[Start of section]

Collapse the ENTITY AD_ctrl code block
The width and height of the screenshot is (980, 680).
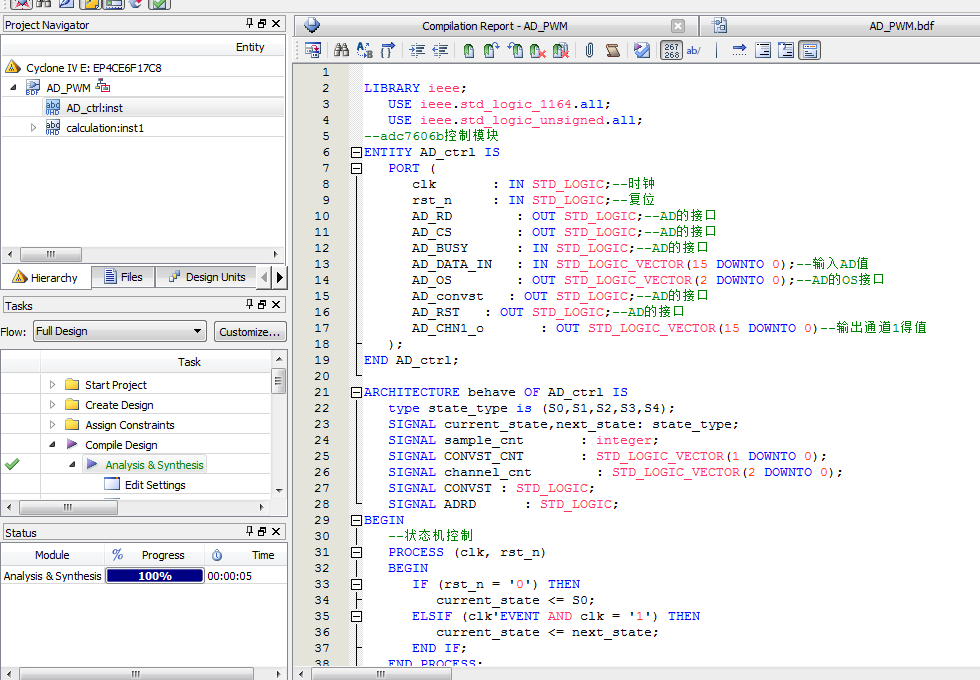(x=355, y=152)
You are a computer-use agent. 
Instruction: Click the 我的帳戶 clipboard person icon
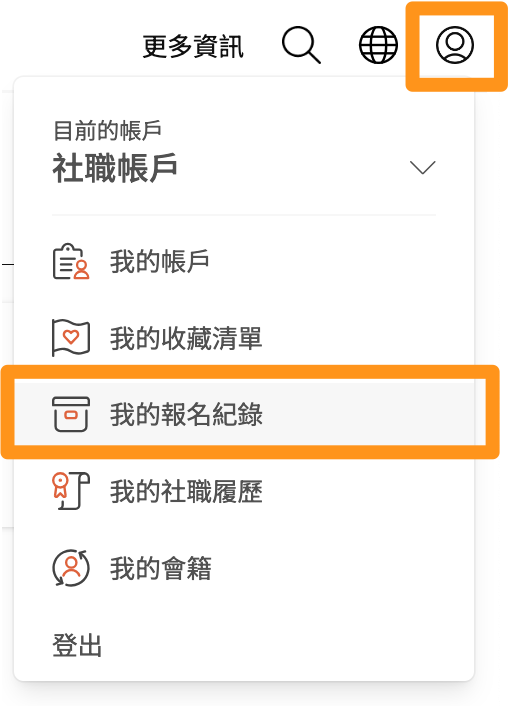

[End of section]

WORK TO COMPLETE – Omit every picture, then repeat the remaining data exactly as it appears above.

TASK ANSWER –
Collapse the ENTITY AD_ctrl code block
The width and height of the screenshot is (980, 680).
(x=355, y=152)
You are a computer-use agent. 
Instruction: Click the 我的帳戶 clipboard person icon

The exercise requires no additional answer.